MPI_PROCS=`wc -l $PBS_NODEFILE | awk '{print $1}'`

cd $PBS_O_WORKDIR

cp /common/accelrys/cdev0/MaterialsStudio8.0/etc/CASTEP/bin/RunCASTEP.sh .
perl -i -pe 's/\r//' *

./RunCASTEP.sh -np $MPI_PROCS acetanilide

* Specify the file name without an extension in the transferred folder as the third argument in RunCASTEP.sh.

* Specify a value of 8 or less in =ppn.

* The values for the duration of job execution and the permitted memory capacity can be changed as necessary.

* Specifications in the Gateway location, Queue, and Run in parallel on fields in the Job Control tab in the CASTEP Calculation window will be ignored in job execution from the command line. The settings specified in the script used with the qsub command will be used.

* The script contents vary depending on the computer and calculation modules to be used. See the following Example Scripts.
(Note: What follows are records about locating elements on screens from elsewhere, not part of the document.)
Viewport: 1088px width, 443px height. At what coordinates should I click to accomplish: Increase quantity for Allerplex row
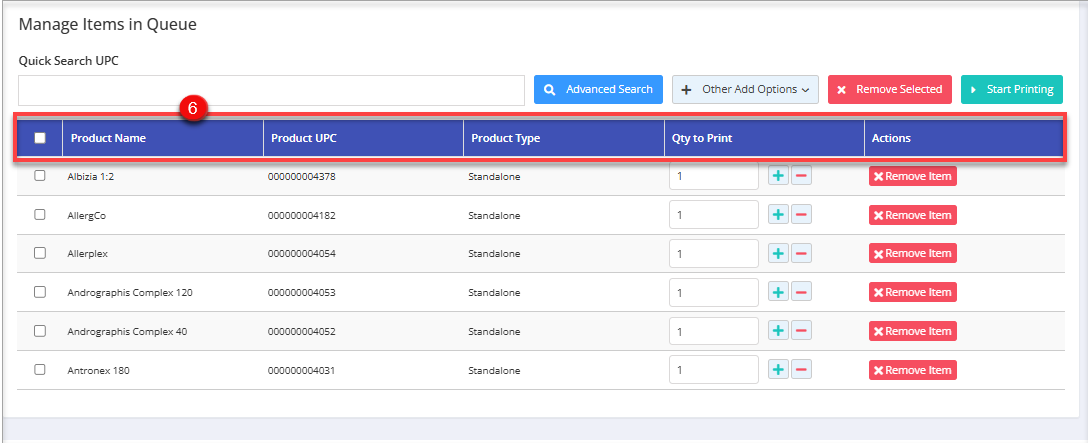778,254
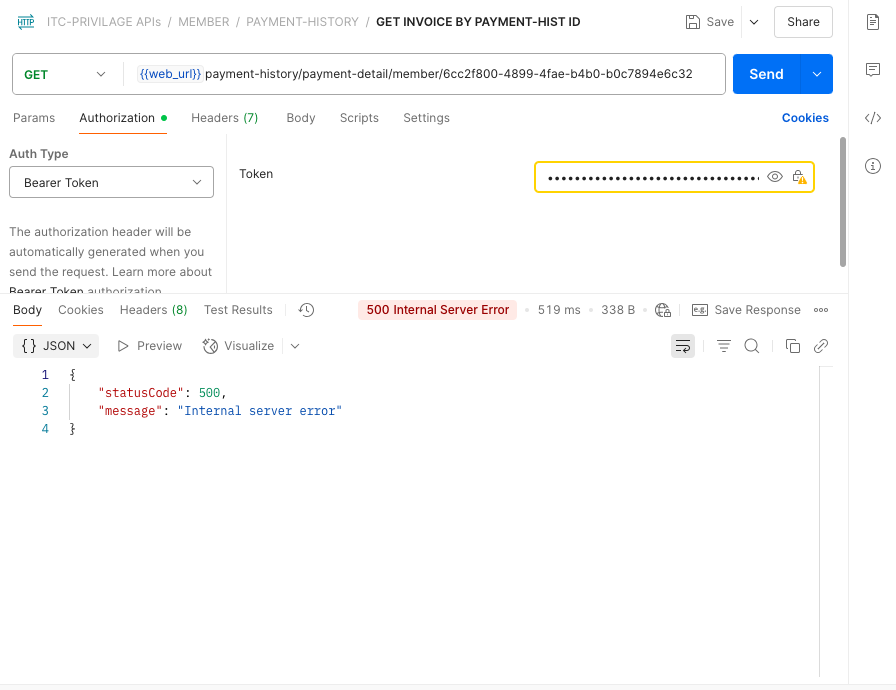Viewport: 896px width, 690px height.
Task: Show the hidden bearer token value
Action: [775, 177]

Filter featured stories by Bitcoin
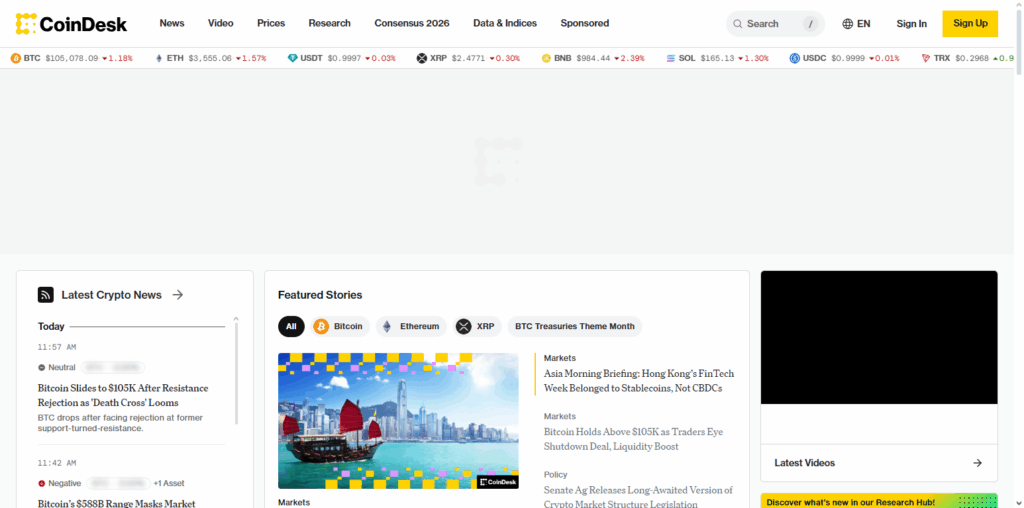[x=340, y=326]
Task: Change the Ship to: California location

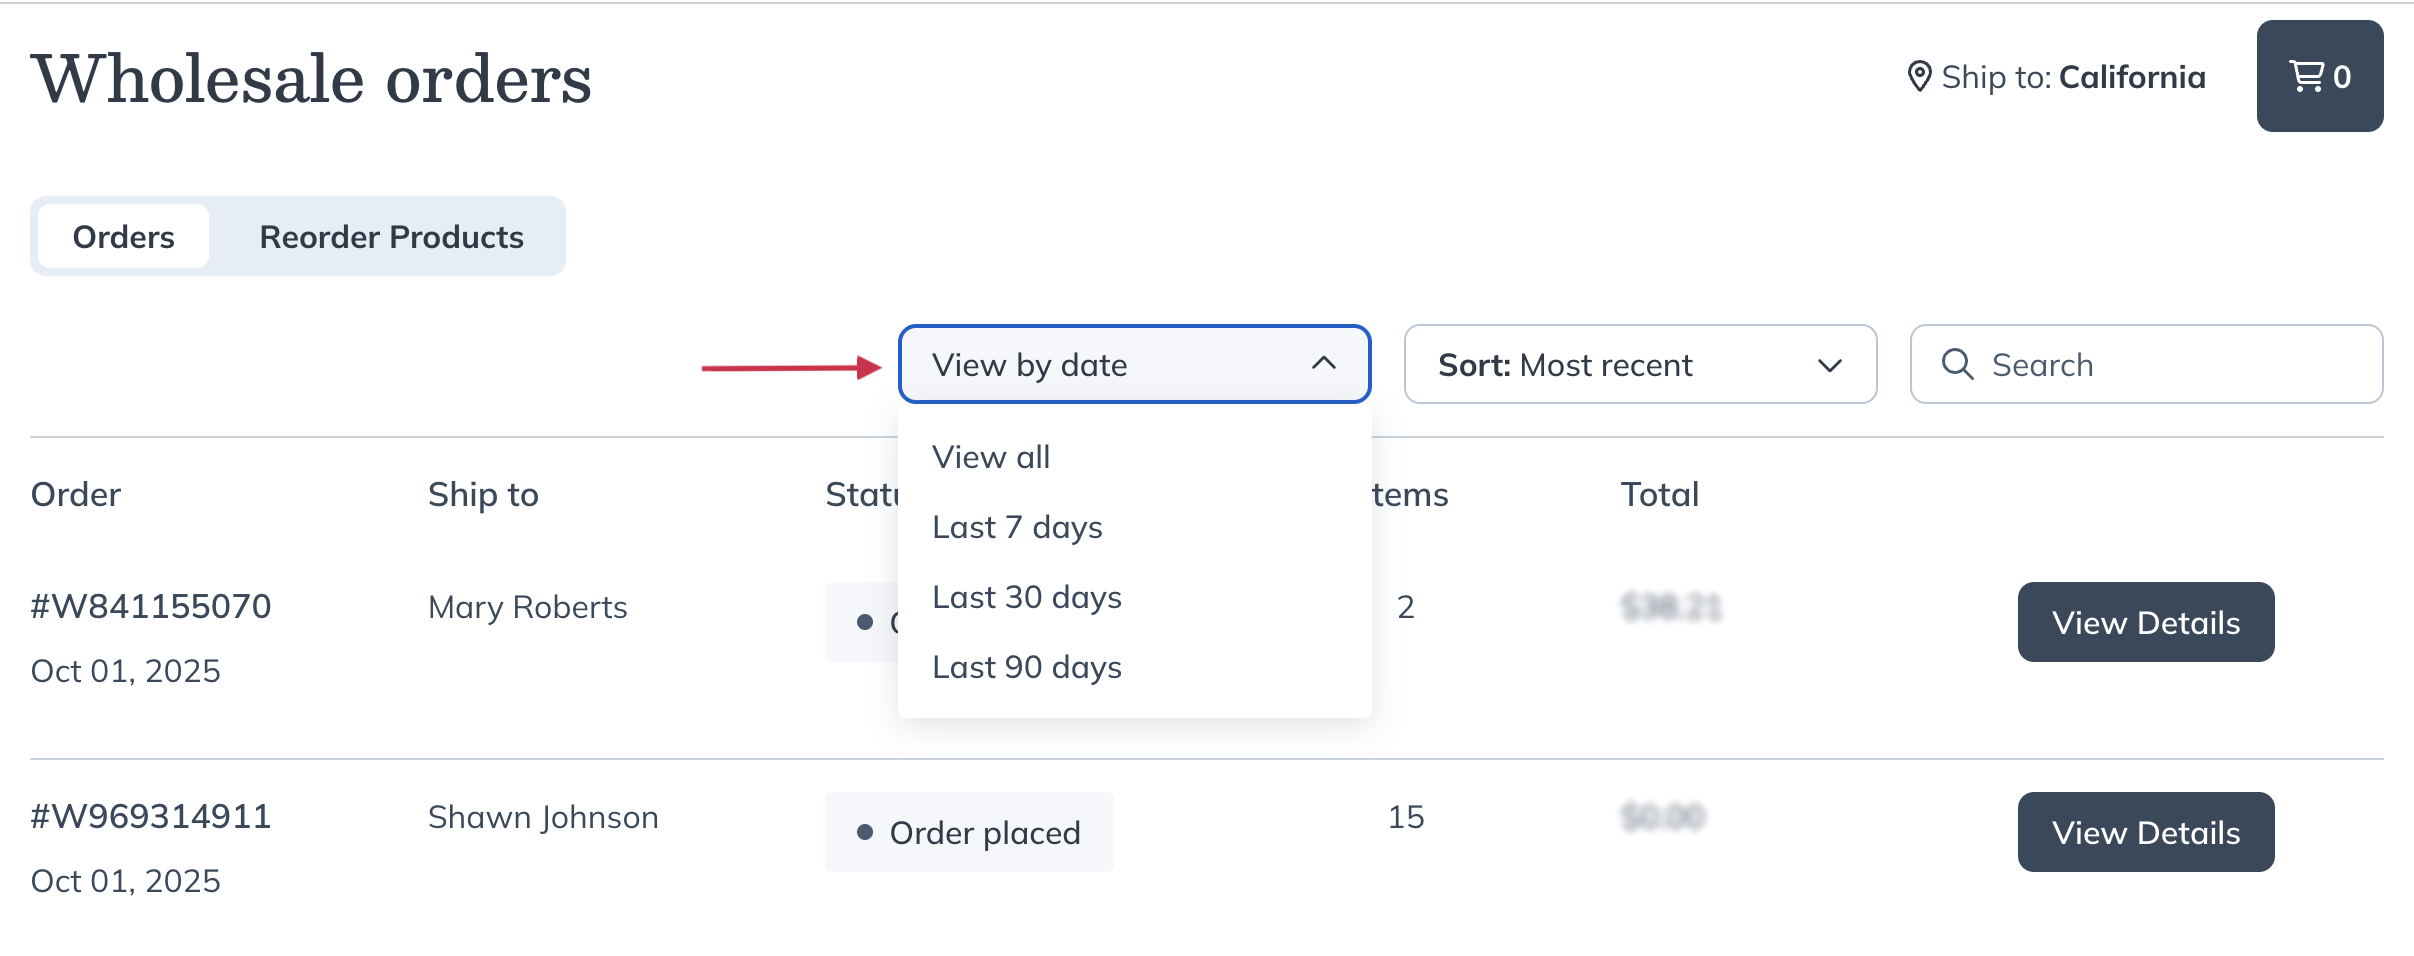Action: (x=2072, y=77)
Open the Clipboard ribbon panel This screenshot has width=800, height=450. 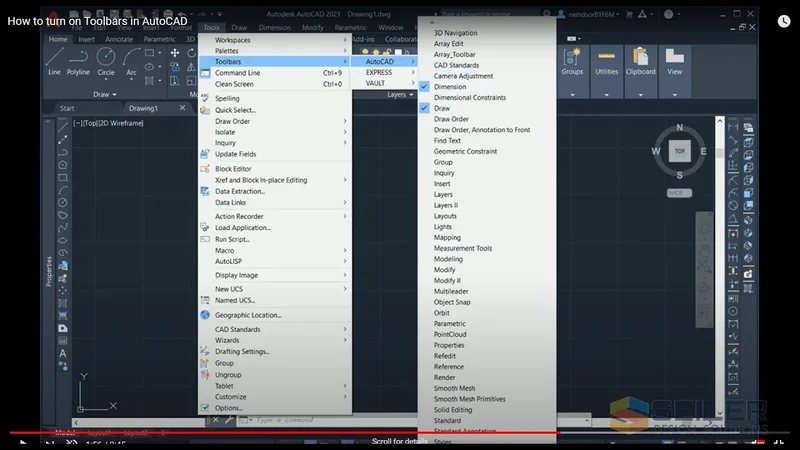(x=640, y=60)
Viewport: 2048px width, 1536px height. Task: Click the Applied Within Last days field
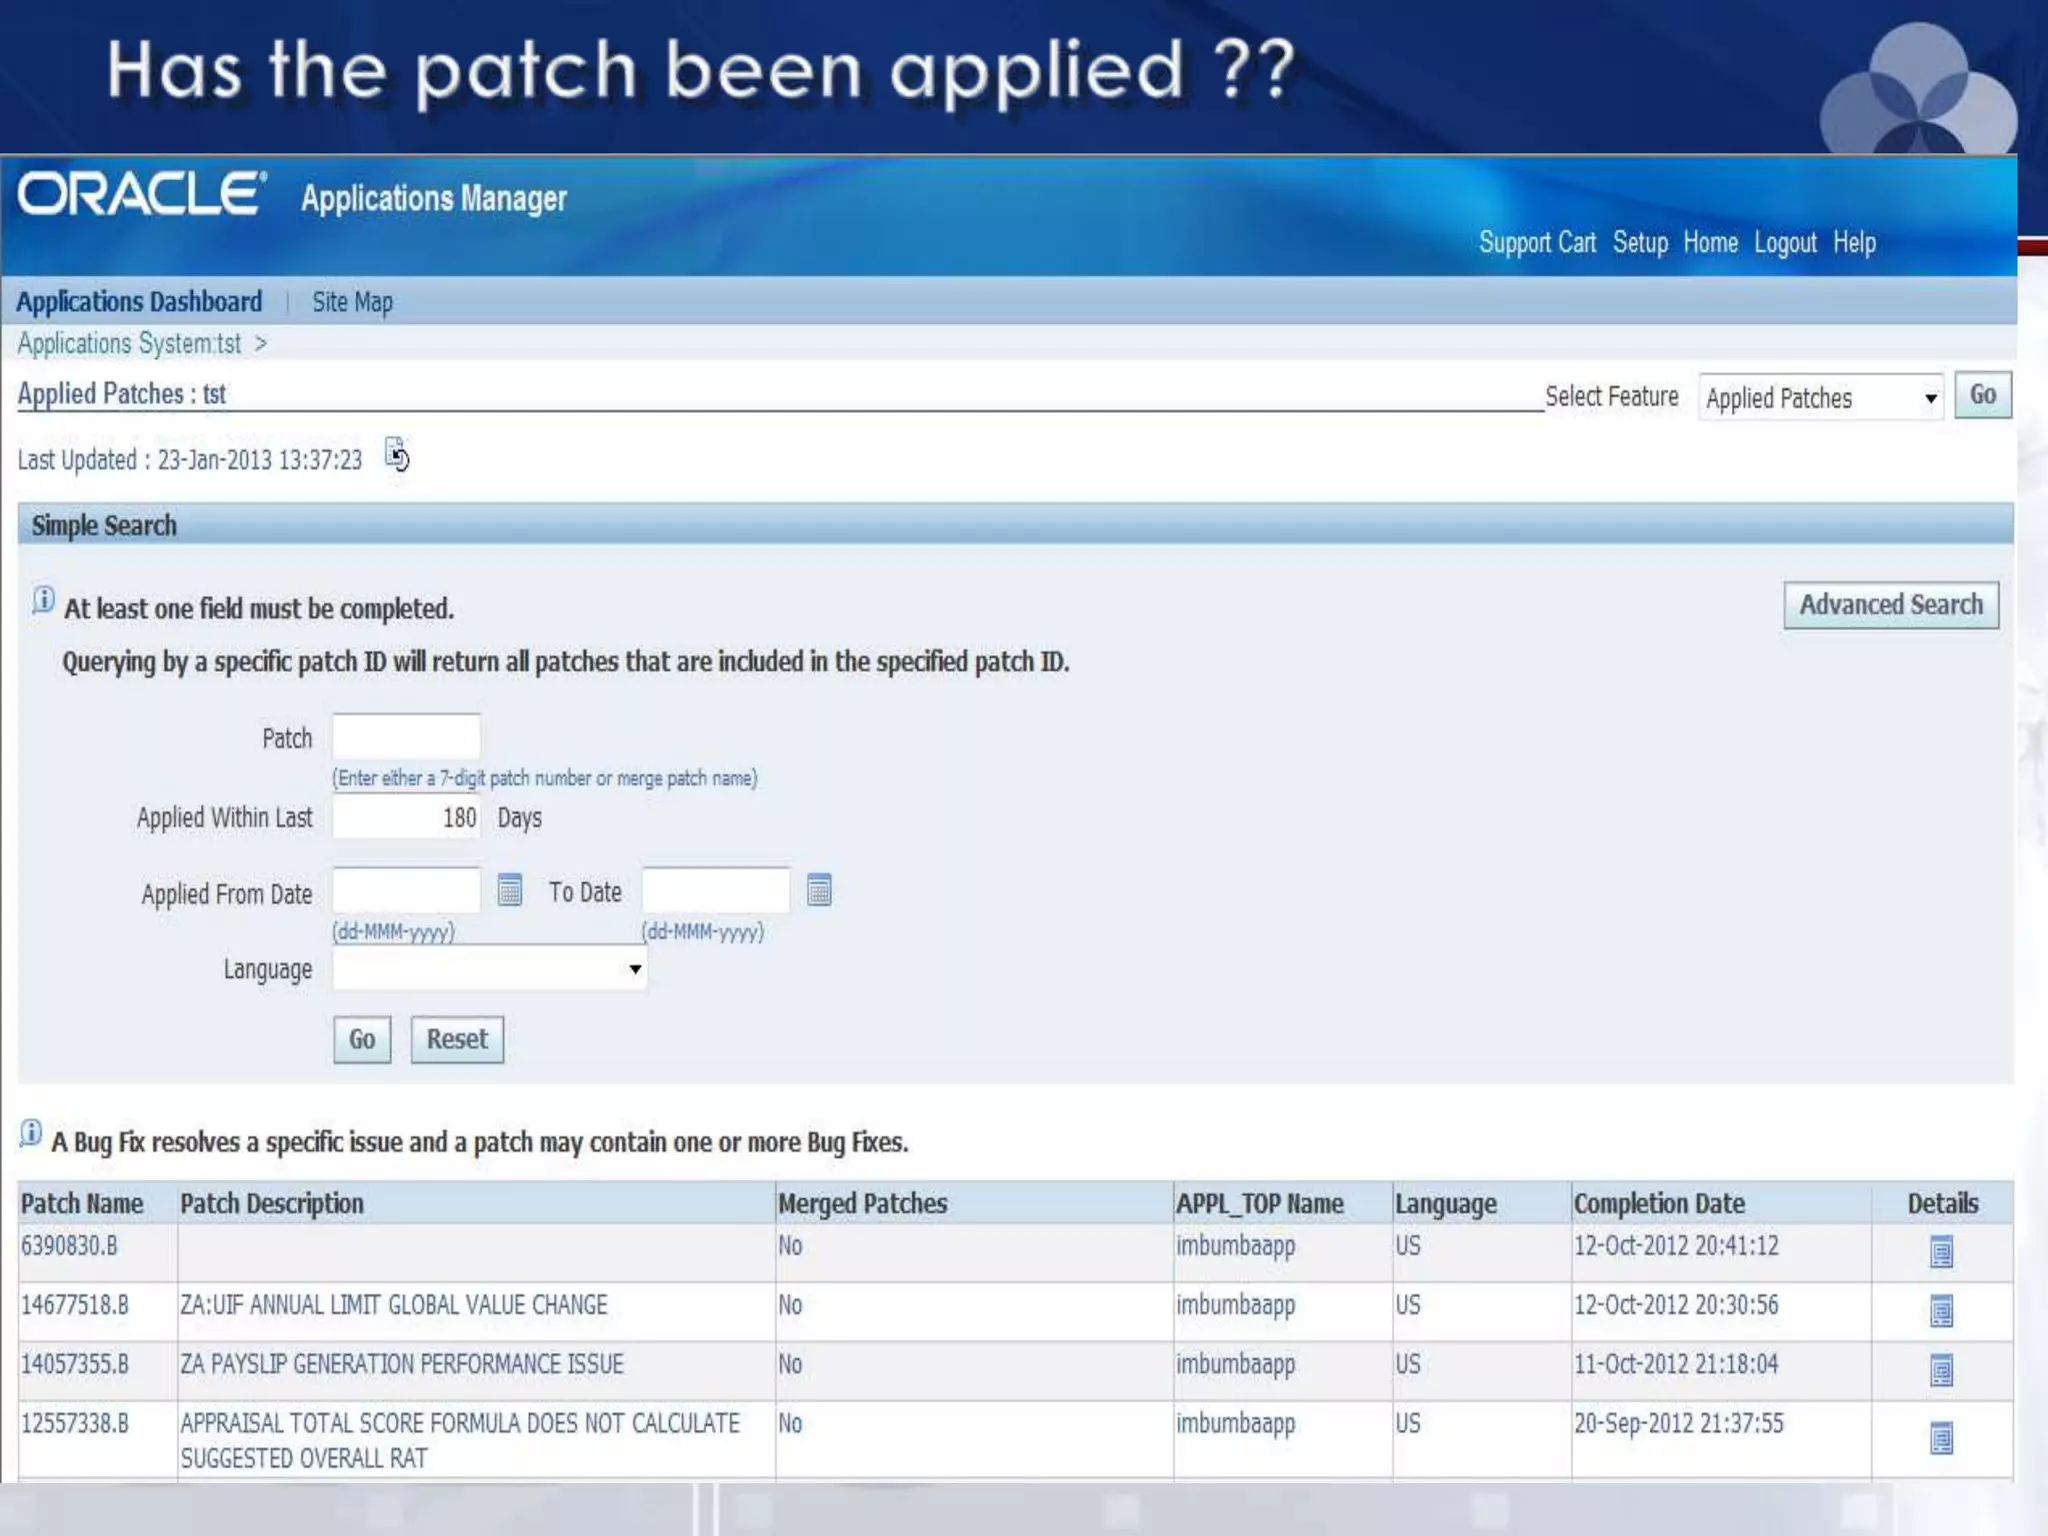[406, 817]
4. After the job is completed, transfer the result file to your client PC and view the results using Materials studio Visualizer.

Notes on Joint Research

There are eight Materials Studio licenses owned by the University for CASTEP and a further eight for Dmol3. One job with eight or less parallel executions can be conducted under a single license. These licenses are shared. Avoid exclusively occupying the licenses and consider other users.

Example Scripts

Running Materials Studio 8.0 CASTEP in the Wide-Area Coordinated Cluster System for Education and Research

### sample

#!/bin/sh
#PBS -l nodes=1:ppn=8,mem=50000mb,pmem=6250mb,vmem=50000mb,pvmem=6250mb
#PBS -l walltime=24:00:00
#PBS -q wLrchq

MPI_PROCS=`wc -l $PBS_NODEFILE | awk '{print $1}'`

cd $PBS_O_WORKDIR

cp /common/accelrys/wdev0/MaterialsStudio8.0/etc/CASTEP/bin/RunCASTEP.sh .
perl -i -pe 's/\r//' *

./RunCASTEP.sh -np $MPI_PROCS acetanilide

Running Materials Studio 8.0 DMOL3 in the Wide-Area Coordinated Cluster System for Education and Research

### sample

#!/bin/sh
#PBS -l nodes=1:ppn=8,mem=50000mb,pmem=6250mb,vmem=50000mb,pvmem=6250mb
#PBS -l walltime=24:00:00
#PBS -q wLrchq

MPI_PROCS=`wc -l $PBS_NODEFILE | awk '{print $1}'`

cd $PBS_O_WORKDIR

cp /common/accelrys/wdev0/MaterialsStudio8.0/etc/DMol3/bin/RunDMol3.sh .
perl -i -pe 's/\r//' *

./RunDMol3.sh -np $MPI_PROCS acetanilide

Running Materials Studio 2016 CASTEP in the Wide-Area Coordinated Cluster System for Education and Research

### sample

#!/bin/sh
#PBS -l nodes=1:ppn=8,mem=50000mb,pmem=6250mb,vmem=50000mb,pvmem=6250mb
#PBS -l walltime=24:00:00
#PBS -q wLrchq

MPI_PROCS=`wc -l $PBS_NODEFILE | awk '{print $1}'`

cd $PBS_O_WORKDIR

cp /common/accelrys/wdev0/MaterialsStudio2016/etc/CASTEP/bin/RunCASTEP.sh .
perl -i -pe 's/\r//' *

./RunCASTEP.sh -np $MPI_PROCS acetanilide

Running Materials Studio 2016 DMOL3 in the Wide-Area Coordinated Cluster System for Education and Research

### sample

#!/bin/sh
#PBS -l nodes=1:ppn=8,mem=50000mb,pmem=6250mb,vmem=50000mb,pvmem=6250mb
#PBS -l walltime=24:00:00
#PBS -q wLrchq

MPI_PROCS=`wc -l $PBS_NODEFILE | awk '{print $1}'`

cd $PBS_O_WORKDIR

cp /common/accelrys/wdev0/MaterialsStudio2016/etc/DMol3/bin/RunDMol3.sh .
perl -i -pe 's/\r//' *

./RunDMol3.sh -np $MPI_PROCS acetanilide

Viewing Job Status

Use the qstat command to view the job or queue status.

(1) Viewing the job status

qstat -a

(2) Viewing the queue status

qstat -Q

Major options for the qstat command are as follows.

Canceling a Submitted Jobs

Use the qdel command to cancel the submitted job.

qdel jobID

Check the job ID beforehand using the qstat command.